À chaque rentrée, les classements de préoccupations fleurissent. Pouvoir d’achat, accès aux soins, sécurité, environnement : les grands thèmes reviennent, mais leur ordre et leur intensité dépendent beaucoup de la méthode. Une note pour rappeler comment un institut mesure ces attentes sans les fabriquer.
Question ouverte ou fermée : deux photos
Demander spontanément « quelle est votre principale préoccupation ? » ne donne pas le même résultat que proposer une liste. La question ouverte révèle ce qui vient à l’esprit ; la question fermée mesure l’intensité sur des thèmes prédéfinis. Les deux sont utiles, à condition de savoir ce que l’on lit.
La neutralité de la formulation
Une question orientée produit une réponse orientée. La rigueur consiste à formuler sans suggérer, pour mesurer ce que pensent réellement les répondants, et non ce que l’on voudrait leur faire dire.
Des thèmes récurrents, un ordre mouvant
Le pouvoir d’achat, l’accès aux soins et la sécurité figurent régulièrement en tête des préoccupations dans les baromètres publics. Mais leur hiérarchie bouge selon l’actualité, le territoire et le profil des répondants.
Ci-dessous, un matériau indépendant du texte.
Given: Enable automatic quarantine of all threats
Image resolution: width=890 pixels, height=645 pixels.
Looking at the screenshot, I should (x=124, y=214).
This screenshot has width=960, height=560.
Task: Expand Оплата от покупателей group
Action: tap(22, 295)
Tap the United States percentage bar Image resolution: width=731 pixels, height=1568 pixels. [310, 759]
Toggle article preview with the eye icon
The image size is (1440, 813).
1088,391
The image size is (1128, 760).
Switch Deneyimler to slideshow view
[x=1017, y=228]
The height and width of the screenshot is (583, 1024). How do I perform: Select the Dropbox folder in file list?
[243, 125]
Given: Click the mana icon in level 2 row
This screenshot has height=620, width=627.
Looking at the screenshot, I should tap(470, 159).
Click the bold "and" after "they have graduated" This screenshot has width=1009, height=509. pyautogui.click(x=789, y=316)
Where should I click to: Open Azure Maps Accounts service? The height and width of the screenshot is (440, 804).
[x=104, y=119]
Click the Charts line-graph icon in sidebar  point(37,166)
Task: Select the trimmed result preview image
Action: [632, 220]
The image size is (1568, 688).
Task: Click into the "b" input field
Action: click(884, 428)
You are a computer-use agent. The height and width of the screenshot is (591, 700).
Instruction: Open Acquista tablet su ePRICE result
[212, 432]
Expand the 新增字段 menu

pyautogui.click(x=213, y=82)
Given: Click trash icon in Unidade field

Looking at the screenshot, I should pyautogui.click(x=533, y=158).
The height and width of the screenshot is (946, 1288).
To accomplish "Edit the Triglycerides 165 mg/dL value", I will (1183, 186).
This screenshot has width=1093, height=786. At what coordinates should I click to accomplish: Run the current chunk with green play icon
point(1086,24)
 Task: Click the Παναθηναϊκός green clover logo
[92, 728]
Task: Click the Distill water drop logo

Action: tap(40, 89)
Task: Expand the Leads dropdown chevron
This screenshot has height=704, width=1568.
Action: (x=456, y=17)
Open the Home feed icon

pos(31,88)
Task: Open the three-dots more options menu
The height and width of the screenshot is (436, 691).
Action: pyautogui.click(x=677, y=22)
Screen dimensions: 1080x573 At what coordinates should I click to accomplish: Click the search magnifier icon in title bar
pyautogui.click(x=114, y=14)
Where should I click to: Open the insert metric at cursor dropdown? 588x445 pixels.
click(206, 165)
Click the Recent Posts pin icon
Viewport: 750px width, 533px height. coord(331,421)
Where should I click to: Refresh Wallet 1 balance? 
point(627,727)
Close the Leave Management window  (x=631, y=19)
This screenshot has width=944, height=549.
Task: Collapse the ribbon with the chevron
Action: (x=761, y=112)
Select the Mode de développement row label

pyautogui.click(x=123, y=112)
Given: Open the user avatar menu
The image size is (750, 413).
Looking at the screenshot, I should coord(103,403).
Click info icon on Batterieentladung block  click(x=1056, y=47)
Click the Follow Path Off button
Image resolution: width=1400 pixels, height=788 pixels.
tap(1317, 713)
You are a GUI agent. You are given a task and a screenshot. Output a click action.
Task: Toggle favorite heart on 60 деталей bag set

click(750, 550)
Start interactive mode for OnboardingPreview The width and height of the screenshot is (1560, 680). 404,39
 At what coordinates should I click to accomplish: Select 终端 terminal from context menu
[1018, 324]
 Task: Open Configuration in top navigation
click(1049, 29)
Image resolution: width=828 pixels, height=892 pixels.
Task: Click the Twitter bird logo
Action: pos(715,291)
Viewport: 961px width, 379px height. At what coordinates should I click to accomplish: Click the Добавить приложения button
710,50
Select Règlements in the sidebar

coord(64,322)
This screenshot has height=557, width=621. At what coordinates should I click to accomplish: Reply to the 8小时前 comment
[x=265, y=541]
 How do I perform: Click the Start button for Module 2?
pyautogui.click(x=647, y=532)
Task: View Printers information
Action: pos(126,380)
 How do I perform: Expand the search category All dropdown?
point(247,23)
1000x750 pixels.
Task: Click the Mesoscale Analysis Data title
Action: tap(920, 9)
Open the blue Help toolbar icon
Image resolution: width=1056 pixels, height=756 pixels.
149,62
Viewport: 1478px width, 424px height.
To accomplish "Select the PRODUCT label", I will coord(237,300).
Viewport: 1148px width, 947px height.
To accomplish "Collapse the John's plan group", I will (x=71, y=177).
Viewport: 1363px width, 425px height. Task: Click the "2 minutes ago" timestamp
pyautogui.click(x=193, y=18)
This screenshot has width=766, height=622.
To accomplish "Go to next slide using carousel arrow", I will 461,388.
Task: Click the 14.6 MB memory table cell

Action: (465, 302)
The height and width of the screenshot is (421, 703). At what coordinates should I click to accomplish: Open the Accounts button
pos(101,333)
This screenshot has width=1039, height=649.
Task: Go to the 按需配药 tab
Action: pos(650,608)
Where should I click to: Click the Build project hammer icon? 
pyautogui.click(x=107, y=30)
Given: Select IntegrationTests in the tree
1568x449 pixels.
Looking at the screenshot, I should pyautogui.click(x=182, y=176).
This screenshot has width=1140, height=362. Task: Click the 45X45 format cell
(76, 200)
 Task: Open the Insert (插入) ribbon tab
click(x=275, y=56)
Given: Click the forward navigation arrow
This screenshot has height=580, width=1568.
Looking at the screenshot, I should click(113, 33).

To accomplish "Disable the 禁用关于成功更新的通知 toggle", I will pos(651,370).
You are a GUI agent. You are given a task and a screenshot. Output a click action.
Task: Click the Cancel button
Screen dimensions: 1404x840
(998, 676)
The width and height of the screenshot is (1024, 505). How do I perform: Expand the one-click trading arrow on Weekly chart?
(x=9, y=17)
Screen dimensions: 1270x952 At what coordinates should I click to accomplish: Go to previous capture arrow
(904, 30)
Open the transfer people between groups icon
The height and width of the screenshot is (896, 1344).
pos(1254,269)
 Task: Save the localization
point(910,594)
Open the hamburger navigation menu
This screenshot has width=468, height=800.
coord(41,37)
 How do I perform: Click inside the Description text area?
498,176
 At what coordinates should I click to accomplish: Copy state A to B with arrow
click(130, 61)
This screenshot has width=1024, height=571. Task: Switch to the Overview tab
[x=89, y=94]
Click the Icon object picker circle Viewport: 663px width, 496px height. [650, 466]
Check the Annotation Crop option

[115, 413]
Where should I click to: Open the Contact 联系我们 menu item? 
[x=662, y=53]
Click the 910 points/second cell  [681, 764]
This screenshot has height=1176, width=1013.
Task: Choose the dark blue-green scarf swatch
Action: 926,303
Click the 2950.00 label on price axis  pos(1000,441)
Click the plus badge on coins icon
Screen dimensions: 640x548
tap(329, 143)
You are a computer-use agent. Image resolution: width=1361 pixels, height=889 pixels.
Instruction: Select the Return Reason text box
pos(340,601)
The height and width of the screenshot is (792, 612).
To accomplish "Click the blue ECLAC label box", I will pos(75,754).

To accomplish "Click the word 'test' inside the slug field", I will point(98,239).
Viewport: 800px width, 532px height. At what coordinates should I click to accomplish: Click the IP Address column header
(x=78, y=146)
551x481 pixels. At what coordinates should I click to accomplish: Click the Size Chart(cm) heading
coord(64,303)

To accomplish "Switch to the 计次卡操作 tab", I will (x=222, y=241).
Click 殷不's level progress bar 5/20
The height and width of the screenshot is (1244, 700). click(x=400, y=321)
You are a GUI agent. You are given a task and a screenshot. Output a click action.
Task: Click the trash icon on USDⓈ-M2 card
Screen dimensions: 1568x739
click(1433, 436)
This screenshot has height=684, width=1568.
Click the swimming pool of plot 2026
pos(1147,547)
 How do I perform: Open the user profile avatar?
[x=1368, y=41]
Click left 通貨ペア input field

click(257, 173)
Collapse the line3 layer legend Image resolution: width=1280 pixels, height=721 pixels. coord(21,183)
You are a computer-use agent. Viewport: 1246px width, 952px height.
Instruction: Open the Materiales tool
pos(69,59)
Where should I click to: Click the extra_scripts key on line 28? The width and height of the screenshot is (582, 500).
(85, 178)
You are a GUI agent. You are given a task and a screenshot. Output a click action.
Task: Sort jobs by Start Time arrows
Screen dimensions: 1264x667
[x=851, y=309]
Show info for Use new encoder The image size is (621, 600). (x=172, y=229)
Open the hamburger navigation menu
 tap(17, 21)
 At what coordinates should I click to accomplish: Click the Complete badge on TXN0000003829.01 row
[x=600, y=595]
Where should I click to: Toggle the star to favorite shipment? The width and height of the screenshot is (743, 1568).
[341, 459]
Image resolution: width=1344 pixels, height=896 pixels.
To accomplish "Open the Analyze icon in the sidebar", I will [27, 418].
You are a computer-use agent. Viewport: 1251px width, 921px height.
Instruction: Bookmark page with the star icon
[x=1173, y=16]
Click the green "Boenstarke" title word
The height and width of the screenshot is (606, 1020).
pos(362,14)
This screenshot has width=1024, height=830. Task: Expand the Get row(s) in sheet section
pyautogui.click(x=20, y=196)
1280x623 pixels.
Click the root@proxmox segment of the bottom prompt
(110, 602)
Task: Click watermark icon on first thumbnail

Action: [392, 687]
Lire un sondage avec méthode
Avant de commenter un classement, il faut regarder la méthode : question posée, échantillon, dates, commanditaire. C’est la condition d’une lecture honnête, celle que l’Institut Quorum applique à ses travaux et à ses observatoires.
Ce qu’il faut retenir
Les classements de préoccupations de la rentrée en disent autant sur la méthode que sur l’opinion. Question posée, formulation, représentativité, transparence : c’est la rigueur qui sépare une mesure fiable d’un effet d’annonce. Mesurer les attentes des Français sans les fabriquer, c’est notre métier.